**Exercise materials:**
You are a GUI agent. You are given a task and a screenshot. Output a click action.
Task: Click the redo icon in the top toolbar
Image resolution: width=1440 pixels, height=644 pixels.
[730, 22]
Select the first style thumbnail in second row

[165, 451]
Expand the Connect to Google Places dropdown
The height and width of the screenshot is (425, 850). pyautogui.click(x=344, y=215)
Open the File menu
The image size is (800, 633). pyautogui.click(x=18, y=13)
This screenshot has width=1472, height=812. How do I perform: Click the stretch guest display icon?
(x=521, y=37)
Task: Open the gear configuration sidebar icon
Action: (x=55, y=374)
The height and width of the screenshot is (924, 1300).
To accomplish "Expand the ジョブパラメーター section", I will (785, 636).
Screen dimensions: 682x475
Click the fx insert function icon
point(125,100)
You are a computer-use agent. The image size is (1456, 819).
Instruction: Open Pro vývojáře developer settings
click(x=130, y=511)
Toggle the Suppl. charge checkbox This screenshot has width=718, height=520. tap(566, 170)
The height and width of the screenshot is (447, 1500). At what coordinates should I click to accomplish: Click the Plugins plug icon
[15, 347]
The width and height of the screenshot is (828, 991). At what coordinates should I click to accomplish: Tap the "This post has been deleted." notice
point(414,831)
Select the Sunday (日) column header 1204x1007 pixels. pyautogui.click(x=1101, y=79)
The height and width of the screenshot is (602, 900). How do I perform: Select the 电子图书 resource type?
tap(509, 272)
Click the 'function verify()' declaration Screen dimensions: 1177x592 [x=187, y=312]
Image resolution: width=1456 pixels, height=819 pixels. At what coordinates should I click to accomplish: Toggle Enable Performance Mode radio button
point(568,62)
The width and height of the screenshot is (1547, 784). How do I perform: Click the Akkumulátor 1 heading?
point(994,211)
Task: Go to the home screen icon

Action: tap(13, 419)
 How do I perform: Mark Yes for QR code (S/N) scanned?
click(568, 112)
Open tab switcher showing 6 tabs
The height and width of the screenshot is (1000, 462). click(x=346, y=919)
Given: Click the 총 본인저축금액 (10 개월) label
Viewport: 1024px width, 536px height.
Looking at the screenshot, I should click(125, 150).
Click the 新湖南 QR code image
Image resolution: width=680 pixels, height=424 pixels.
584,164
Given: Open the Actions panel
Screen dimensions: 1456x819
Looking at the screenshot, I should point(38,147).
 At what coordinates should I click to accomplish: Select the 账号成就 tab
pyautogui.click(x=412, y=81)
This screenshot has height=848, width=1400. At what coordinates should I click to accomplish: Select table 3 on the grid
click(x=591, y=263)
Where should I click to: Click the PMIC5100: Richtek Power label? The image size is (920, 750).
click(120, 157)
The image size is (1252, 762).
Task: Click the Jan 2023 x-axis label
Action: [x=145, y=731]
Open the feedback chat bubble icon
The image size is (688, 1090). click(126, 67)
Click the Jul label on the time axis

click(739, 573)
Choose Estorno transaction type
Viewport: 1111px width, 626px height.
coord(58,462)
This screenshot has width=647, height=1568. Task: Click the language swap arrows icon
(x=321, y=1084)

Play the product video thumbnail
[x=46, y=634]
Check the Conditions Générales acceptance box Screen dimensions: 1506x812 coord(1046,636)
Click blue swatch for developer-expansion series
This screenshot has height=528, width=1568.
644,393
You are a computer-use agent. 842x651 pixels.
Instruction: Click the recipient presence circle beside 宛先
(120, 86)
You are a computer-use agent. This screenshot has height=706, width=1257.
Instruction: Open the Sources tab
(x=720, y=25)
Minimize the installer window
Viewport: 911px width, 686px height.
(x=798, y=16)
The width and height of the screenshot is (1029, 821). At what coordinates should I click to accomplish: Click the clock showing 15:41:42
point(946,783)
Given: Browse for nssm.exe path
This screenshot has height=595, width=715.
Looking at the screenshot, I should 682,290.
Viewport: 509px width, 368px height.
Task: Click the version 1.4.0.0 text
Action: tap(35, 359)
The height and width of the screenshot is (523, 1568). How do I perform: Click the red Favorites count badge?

**Problem requirements:** Copy the records above word for word, starting at the very first line and ending with the line that contains "The height and width of the screenshot is (1000, 462).", including that line.

**Answer to the task:**
You are a GUI agent. You are given a task and a screenshot. Output a click action.
Task: Click the redo icon in the top toolbar
Image resolution: width=1440 pixels, height=644 pixels.
[730, 22]
Select the first style thumbnail in second row

[165, 451]
Expand the Connect to Google Places dropdown
The height and width of the screenshot is (425, 850). pyautogui.click(x=344, y=215)
Open the File menu
The image size is (800, 633). pyautogui.click(x=18, y=13)
This screenshot has width=1472, height=812. How do I perform: Click the stretch guest display icon?
(x=521, y=37)
Task: Open the gear configuration sidebar icon
Action: (x=55, y=374)
The height and width of the screenshot is (924, 1300).
To accomplish "Expand the ジョブパラメーター section", I will (785, 636).
Screen dimensions: 682x475
Click the fx insert function icon
point(125,100)
You are a computer-use agent. The image size is (1456, 819).
Instruction: Open Pro vývojáře developer settings
click(x=130, y=511)
Toggle the Suppl. charge checkbox This screenshot has width=718, height=520. tap(566, 170)
The height and width of the screenshot is (447, 1500). At what coordinates should I click to accomplish: Click the Plugins plug icon
[15, 347]
The width and height of the screenshot is (828, 991). At what coordinates should I click to accomplish: Tap the "This post has been deleted." notice
point(414,831)
Select the Sunday (日) column header 1204x1007 pixels. pyautogui.click(x=1101, y=79)
The height and width of the screenshot is (602, 900). How do I perform: Select the 电子图书 resource type?
tap(509, 272)
Click the 'function verify()' declaration Screen dimensions: 1177x592 [x=187, y=312]
Image resolution: width=1456 pixels, height=819 pixels. At what coordinates should I click to accomplish: Toggle Enable Performance Mode radio button
point(568,62)
The width and height of the screenshot is (1547, 784). How do I perform: Click the Akkumulátor 1 heading?
point(994,211)
Task: Go to the home screen icon

Action: tap(13, 419)
 How do I perform: Mark Yes for QR code (S/N) scanned?
click(568, 112)
Open tab switcher showing 6 tabs
The height and width of the screenshot is (1000, 462). click(x=346, y=919)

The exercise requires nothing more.